Task directions:
Show every line of the rows below that contains the string "price", treating uppercase and lowercase letters as distinct.

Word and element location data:
____

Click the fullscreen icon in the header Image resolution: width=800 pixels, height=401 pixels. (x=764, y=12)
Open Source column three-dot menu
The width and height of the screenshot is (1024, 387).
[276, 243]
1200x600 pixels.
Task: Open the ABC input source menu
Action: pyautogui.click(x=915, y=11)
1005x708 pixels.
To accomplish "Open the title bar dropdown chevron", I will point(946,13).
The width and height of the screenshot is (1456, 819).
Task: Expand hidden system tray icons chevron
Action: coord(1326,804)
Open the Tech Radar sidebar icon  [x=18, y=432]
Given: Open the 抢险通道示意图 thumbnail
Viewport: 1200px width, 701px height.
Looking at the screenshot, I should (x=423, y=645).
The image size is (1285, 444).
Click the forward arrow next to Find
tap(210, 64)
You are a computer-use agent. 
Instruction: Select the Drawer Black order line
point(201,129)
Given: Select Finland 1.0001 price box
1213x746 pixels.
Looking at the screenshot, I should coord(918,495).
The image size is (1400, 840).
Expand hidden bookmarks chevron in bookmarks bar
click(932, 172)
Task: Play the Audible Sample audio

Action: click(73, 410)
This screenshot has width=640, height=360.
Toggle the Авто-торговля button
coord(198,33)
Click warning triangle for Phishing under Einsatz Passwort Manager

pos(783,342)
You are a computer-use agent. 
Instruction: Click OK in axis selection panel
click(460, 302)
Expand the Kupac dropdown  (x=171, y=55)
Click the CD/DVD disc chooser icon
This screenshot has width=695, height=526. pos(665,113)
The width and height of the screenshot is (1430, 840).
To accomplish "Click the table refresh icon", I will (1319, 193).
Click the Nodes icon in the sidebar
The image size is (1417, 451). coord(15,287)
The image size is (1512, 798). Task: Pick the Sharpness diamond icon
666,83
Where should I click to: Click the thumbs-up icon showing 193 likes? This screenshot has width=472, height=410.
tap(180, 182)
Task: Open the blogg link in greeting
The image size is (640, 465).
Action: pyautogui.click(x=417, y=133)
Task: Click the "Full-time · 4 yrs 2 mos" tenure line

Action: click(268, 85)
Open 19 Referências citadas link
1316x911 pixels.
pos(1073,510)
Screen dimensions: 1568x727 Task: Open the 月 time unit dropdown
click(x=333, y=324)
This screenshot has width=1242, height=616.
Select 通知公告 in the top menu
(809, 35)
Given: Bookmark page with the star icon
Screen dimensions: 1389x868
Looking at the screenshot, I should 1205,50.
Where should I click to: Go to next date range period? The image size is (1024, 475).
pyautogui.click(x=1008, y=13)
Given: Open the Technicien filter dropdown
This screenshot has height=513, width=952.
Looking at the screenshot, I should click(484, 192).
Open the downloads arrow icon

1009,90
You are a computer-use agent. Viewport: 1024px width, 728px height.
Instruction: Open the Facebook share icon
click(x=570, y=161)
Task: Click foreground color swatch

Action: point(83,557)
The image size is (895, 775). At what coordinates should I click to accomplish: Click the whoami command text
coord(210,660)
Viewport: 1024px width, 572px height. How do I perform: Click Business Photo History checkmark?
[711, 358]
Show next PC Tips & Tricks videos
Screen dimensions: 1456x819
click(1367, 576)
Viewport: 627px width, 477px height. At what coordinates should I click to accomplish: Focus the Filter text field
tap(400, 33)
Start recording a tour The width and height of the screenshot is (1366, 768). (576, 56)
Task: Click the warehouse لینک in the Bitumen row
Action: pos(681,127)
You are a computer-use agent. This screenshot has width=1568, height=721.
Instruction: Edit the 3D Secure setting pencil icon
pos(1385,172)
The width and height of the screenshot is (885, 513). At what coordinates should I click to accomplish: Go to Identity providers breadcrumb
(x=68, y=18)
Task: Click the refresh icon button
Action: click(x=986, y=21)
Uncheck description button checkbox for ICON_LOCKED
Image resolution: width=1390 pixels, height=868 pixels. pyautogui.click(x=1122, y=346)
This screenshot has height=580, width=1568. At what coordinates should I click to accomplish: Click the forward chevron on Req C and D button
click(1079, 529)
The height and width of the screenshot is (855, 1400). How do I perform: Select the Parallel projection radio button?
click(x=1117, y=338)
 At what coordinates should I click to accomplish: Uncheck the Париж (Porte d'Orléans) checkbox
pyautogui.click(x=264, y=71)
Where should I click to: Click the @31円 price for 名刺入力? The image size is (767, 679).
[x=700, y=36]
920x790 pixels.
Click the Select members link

____

Right answer:
Given: Select Finland 1.0001 price box
Where should I click to: Click the @31円 price for 名刺入力? The image size is (767, 679).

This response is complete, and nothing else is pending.